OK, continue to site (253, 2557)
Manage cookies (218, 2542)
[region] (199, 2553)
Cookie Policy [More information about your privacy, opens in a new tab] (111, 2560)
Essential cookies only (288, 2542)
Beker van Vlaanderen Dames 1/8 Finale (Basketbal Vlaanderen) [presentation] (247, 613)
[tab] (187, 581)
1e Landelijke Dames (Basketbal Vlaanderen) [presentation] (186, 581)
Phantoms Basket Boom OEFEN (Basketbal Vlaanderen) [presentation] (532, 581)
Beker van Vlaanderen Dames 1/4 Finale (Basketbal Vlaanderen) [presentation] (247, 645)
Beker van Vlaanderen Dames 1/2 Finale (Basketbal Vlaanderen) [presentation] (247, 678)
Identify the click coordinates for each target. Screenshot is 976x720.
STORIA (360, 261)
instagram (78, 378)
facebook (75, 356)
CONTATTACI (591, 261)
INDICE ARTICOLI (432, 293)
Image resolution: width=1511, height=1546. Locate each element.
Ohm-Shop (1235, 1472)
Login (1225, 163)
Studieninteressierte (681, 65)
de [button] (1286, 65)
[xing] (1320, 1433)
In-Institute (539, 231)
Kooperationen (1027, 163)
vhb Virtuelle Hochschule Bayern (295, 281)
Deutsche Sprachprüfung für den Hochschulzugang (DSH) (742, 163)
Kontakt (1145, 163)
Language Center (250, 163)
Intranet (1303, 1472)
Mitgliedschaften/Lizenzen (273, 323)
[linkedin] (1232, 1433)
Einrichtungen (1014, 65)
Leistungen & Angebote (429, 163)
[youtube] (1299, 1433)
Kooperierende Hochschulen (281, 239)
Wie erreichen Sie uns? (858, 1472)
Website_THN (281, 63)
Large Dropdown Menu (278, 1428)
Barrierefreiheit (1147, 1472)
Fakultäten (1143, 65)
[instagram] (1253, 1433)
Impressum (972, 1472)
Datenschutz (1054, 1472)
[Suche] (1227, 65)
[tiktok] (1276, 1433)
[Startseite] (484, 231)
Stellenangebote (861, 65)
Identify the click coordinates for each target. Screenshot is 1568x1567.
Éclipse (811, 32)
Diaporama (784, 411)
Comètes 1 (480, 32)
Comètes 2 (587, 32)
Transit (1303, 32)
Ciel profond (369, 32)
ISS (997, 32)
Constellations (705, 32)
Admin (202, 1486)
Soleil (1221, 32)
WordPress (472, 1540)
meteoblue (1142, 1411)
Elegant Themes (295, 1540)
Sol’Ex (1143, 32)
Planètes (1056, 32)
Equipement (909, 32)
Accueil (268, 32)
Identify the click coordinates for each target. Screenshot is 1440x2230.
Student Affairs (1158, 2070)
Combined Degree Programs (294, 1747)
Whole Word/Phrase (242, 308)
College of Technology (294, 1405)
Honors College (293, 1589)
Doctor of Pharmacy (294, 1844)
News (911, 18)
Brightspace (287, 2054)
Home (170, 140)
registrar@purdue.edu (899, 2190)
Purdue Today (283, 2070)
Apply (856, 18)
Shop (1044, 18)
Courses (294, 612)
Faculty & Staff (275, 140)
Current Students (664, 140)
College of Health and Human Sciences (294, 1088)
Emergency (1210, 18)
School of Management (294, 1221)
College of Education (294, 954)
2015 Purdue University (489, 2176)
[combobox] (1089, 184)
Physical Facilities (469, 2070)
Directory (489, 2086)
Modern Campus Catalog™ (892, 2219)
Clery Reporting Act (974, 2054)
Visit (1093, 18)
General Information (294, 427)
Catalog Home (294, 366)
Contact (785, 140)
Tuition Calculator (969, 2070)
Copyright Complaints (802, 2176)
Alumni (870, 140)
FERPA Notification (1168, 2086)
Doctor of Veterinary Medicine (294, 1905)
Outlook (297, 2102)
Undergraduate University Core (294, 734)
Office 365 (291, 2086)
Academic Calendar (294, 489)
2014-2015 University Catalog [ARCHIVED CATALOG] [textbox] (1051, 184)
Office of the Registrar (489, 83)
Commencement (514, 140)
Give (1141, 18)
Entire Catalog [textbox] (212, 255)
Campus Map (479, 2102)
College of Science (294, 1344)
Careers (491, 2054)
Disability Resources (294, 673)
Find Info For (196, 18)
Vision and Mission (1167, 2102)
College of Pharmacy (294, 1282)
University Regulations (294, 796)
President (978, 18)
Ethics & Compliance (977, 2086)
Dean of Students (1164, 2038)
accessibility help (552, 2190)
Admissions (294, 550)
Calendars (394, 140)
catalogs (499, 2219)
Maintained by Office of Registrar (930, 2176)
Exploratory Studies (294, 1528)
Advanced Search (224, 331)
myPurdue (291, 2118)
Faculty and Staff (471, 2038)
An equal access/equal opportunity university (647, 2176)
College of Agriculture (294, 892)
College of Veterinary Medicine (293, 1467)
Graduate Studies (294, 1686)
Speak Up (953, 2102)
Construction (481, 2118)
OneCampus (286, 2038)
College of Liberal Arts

▬▬▬

Reproduce all of the items above, switching "Kooperationen" to "Partnerschaften" and leaving everything else unchanged.

■ **Task solution**:
OK, continue to site (253, 2557)
Manage cookies (218, 2542)
[region] (199, 2553)
Cookie Policy [More information about your privacy, opens in a new tab] (111, 2560)
Essential cookies only (288, 2542)
Beker van Vlaanderen Dames 1/8 Finale (Basketbal Vlaanderen) [presentation] (247, 613)
[tab] (187, 581)
1e Landelijke Dames (Basketbal Vlaanderen) [presentation] (186, 581)
Phantoms Basket Boom OEFEN (Basketbal Vlaanderen) [presentation] (532, 581)
Beker van Vlaanderen Dames 1/4 Finale (Basketbal Vlaanderen) [presentation] (247, 645)
Beker van Vlaanderen Dames 1/2 Finale (Basketbal Vlaanderen) [presentation] (247, 678)
Identify the click coordinates for each target. Screenshot is 976x720.
STORIA (360, 261)
instagram (78, 378)
facebook (75, 356)
CONTATTACI (591, 261)
INDICE ARTICOLI (432, 293)
Image resolution: width=1511, height=1546. Locate each element.
Ohm-Shop (1235, 1472)
Login (1225, 163)
Studieninteressierte (681, 65)
de [button] (1286, 65)
[xing] (1320, 1433)
In-Institute (539, 231)
Partnerschaften (1027, 163)
vhb Virtuelle Hochschule Bayern (295, 281)
Deutsche Sprachprüfung für den Hochschulzugang (DSH) (742, 163)
Kontakt (1145, 163)
Language Center (250, 163)
Intranet (1303, 1472)
Mitgliedschaften/Lizenzen (273, 323)
[linkedin] (1232, 1433)
Einrichtungen (1014, 65)
Leistungen & Angebote (429, 163)
[youtube] (1299, 1433)
Kooperierende Hochschulen (281, 239)
Wie erreichen Sie uns? (858, 1472)
Website_THN (281, 63)
Large Dropdown Menu (278, 1428)
Barrierefreiheit (1147, 1472)
Fakultäten (1143, 65)
[instagram] (1253, 1433)
Impressum (972, 1472)
Datenschutz (1054, 1472)
[Suche] (1227, 65)
[tiktok] (1276, 1433)
[Startseite] (484, 231)
Stellenangebote (861, 65)
Identify the click coordinates for each target. Screenshot is 1568x1567.
Éclipse (811, 32)
Diaporama (784, 411)
Comètes 1 (480, 32)
Comètes 2 (587, 32)
Transit (1303, 32)
Ciel profond (369, 32)
ISS (997, 32)
Constellations (705, 32)
Admin (202, 1486)
Soleil (1221, 32)
WordPress (472, 1540)
meteoblue (1142, 1411)
Elegant Themes (295, 1540)
Sol’Ex (1143, 32)
Planètes (1056, 32)
Equipement (909, 32)
Accueil (268, 32)
Identify the click coordinates for each target. Screenshot is 1440x2230.
Student Affairs (1158, 2070)
Combined Degree Programs (294, 1747)
Whole Word/Phrase (242, 308)
College of Technology (294, 1405)
Honors College (293, 1589)
Doctor of Pharmacy (294, 1844)
News (911, 18)
Brightspace (287, 2054)
Home (170, 140)
registrar@purdue.edu (899, 2190)
Purdue Today (283, 2070)
Apply (856, 18)
Shop (1044, 18)
Courses (294, 612)
Faculty & Staff (275, 140)
Current Students (664, 140)
College of Health and Human Sciences (294, 1088)
Emergency (1210, 18)
School of Management (294, 1221)
College of Education (294, 954)
2015 Purdue University (489, 2176)
[combobox] (1089, 184)
Physical Facilities (469, 2070)
Directory (489, 2086)
Modern Campus Catalog™ (892, 2219)
Clery Reporting Act (974, 2054)
Visit (1093, 18)
General Information (294, 427)
Catalog Home (294, 366)
Contact (785, 140)
Tuition Calculator (969, 2070)
Copyright Complaints (802, 2176)
Alumni (870, 140)
FERPA Notification (1168, 2086)
Doctor of Veterinary Medicine (294, 1905)
Outlook (297, 2102)
Undergraduate University Core (294, 734)
Office 365 (291, 2086)
Academic Calendar (294, 489)
2014-2015 University Catalog [ARCHIVED CATALOG] [textbox] (1051, 184)
Office of the Registrar (489, 83)
Commencement (514, 140)
Give (1141, 18)
Entire Catalog [textbox] (212, 255)
Campus Map (479, 2102)
College of Science (294, 1344)
Careers (491, 2054)
Disability Resources (294, 673)
Find Info For (196, 18)
Vision and Mission (1167, 2102)
College of Pharmacy (294, 1282)
University Regulations (294, 796)
President (978, 18)
Ethics & Compliance (977, 2086)
Dean of Students (1164, 2038)
accessibility help (552, 2190)
Admissions (294, 550)
Calendars (394, 140)
catalogs (499, 2219)
Maintained by Office of Registrar (930, 2176)
Exploratory Studies (294, 1528)
Advanced Search (224, 331)
myPurdue (291, 2118)
Faculty and Staff (471, 2038)
An equal access/equal opportunity university (647, 2176)
College of Agriculture (294, 892)
College of Veterinary Medicine (293, 1467)
Graduate Studies (294, 1686)
Speak Up (953, 2102)
Construction (481, 2118)
OneCampus (286, 2038)
College of Liberal Arts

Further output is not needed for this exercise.